La recitazione e le fiabe

Una volta insegnata ai bambini la grammatica di base e un lessico essenziale, sarebbe davvero interessante coinvolgerli in attività di tipo sociale che possano entusiasmarli e allo stesso tempo incentivarli a parlare in inglese davanti agli altri e nello specifico a un pubblico più vasto.

Si tratta di un ottimo esercizio per permettere loro di superare la timidezza iniziale che impedisce di dialogare liberamente senza alcuna vergogna, recitando contemporaneamente testi adatti alla loro età e che possano veicolare argomenti interessanti anche dal punto di vista culturale.

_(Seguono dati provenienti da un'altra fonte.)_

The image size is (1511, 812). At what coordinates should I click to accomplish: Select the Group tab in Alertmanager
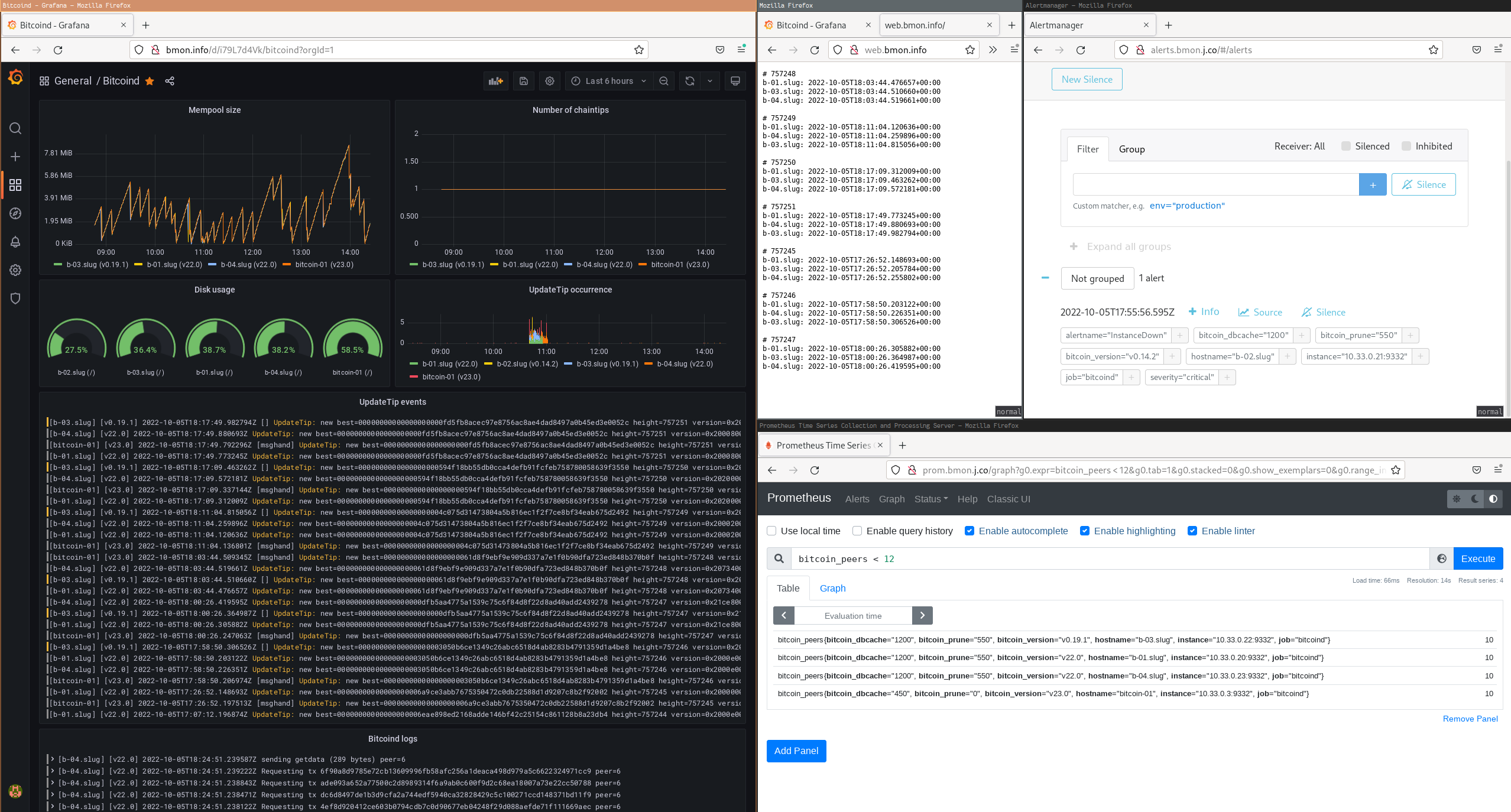[x=1131, y=149]

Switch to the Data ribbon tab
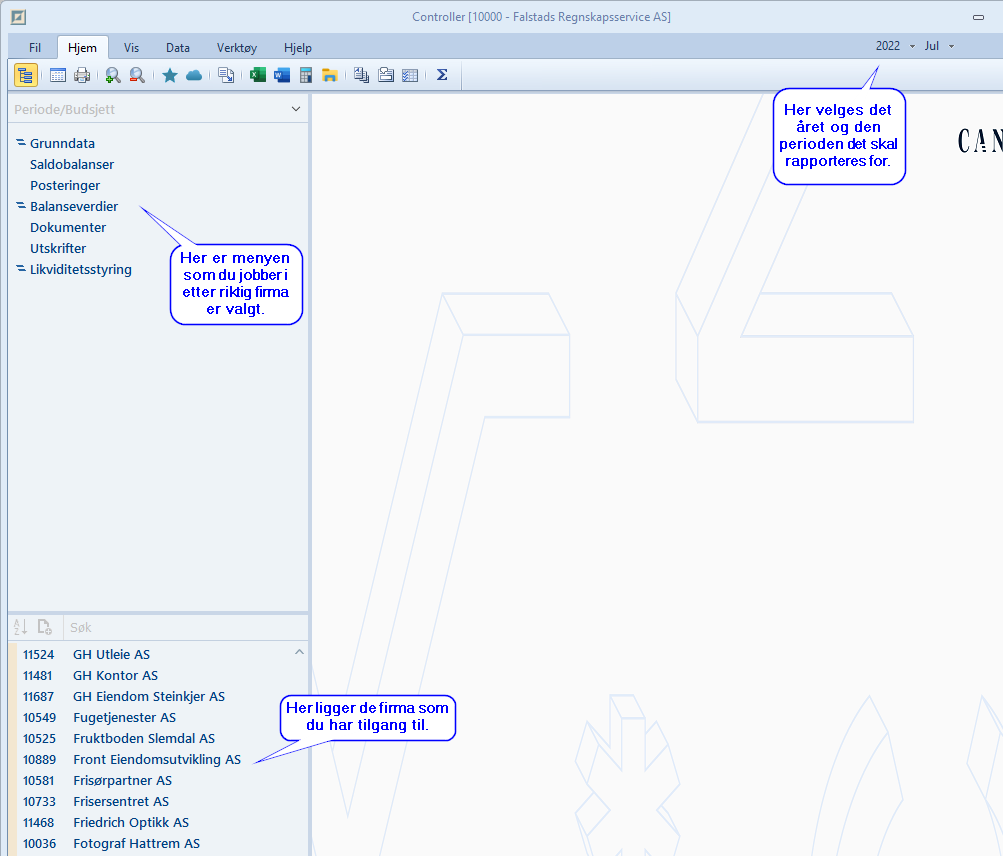click(178, 47)
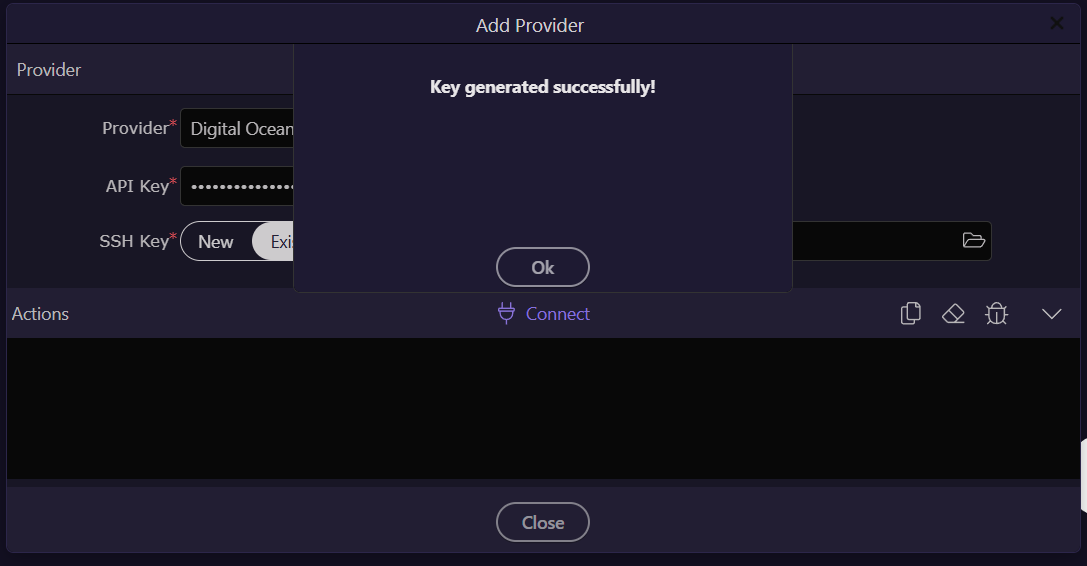The height and width of the screenshot is (566, 1087).
Task: Select the New SSH key option
Action: coord(216,241)
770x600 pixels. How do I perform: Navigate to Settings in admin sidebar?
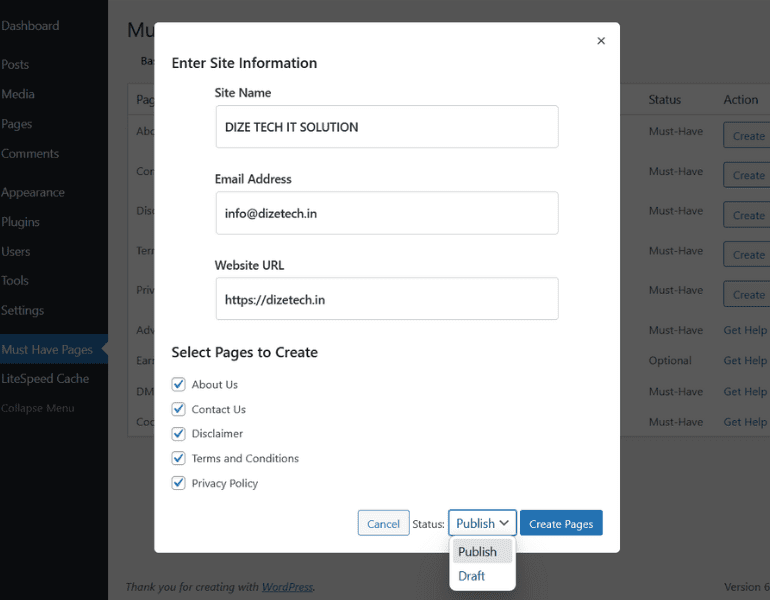pyautogui.click(x=22, y=310)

La stessa funzione formativa viene assunta nello specifico dalle fiabe, che oltre a consentire una lettura interamente in inglese, lasciano anche un messaggio e una morale che solitamente si trovano nella parte finale del testo.

Per iniziare sarebbe molto utile leggere dei racconti che i ragazzi già conoscono in italiano, in modo che possano comprendere meglio la traduzione conoscendo la storia ma allo stesso tempo assimilino termini nuovi e modi di dire più o meno elevati che spesso è possibile ritrovare in testi simili.

Il metodo “Learning and Growing Together”

Alla luce degli espedienti appena trattati, è interessante sottolineare come la scuola paritaria Cristo Re, nel quartiere Trieste Salario di Roma, (clicca qui per andare al sito ufficiale dell’Istituto) abbia deciso di elaborare un valido metodo di apprendimento che possa essere utile a tutti i bambini e i ragazzi che decidono di approcciarsi all’inglese.

Si tratta del metodo “Learning and GrowingTogether”, che prevede non solo l’insegnamento attraverso attività ludiche e divertenti studiate appositamente per destare l’interesse dei bambini, ma anche la connessione con i maggiori istituti del Regno Unito, come ad esempio la Cambridge Assessment International Schools, che impiega dei metodi moderni e innovativi per ampliare gli orizzonti dei propri studenti a livello linguistico e culturale.

L’aspetto sul quale il corso in questione insiste maggiormente è certamente quello di contestualizzare un insegnamento di questo genere, fornendo ai ragazzi anche numerose nozioni di natura sociale, economica, folkloristica ed artistica.

È infatti molto importante apprendere ciò che concerne il contesto in cui si è formata e sviluppata una lingua, così da farla propria da tutte le angolazioni possibili.

Davvero interessante è anche la partnership con la Scuola Mander Portman Woodward, che propone sedi in Inghilterra dove è possibile organizzare proficui scambi culturali che certamente arricchiranno molto il bagaglio culturale dei piccoli studenti.

Lo scopo è formare degli individui che posseggano tutti gli strumenti per crescere, compresa la conoscenza approfondita della lingua più importante del globo.